Much has changed since then. According to the U.S. intelligence community, the People's Republic of China (“China”) has eclipsed Al Qaeda as the largest national security threat, and instead of attacking us with bombs, planes, or martyrs, China, Russia, North Korea, and criminal organizations—often working with nationstates—deploy weapons that don't target physical structures, but rather the nation's cyber network.4 And they are primarily targeting America's businesses with a focus on America's critical infrastructure.

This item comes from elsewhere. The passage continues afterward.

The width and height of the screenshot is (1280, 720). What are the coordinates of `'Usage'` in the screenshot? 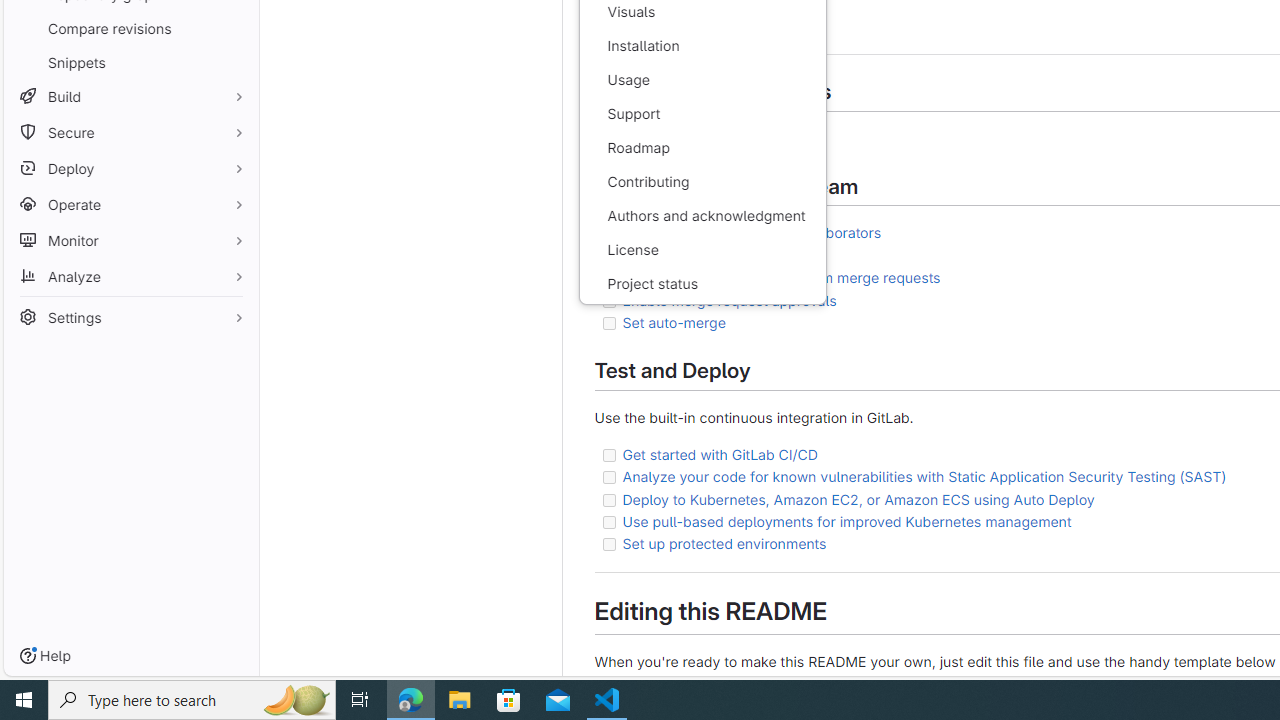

According to the Cybersecurity and Infrastructure Security Agency (“CISA”), a U.S. federal agency responsible for safeguarding national cybersecurity and protecting critical infrastructure against threats, “[t]here are 16 critical infrastructure sectors . . . so vital to the United States that their incapacitation or destruction would have a debilitating effect on security, national economic security, national public health or safety, or any combination thereof.”5 Cybersecurity in these industries is crucial since any disruption or breach can lead to significant impacts on public safety, the economy, and national security. Four critical infrastructure sectors call Houston home—energy, health care, transportation (including the Port of Houston and two major airports), and a large concentration of chemical manufacturing companies. It is why Houston's businesses and public utilities are on the front lines of America's war against cyberattacks from government actors and criminal organizations.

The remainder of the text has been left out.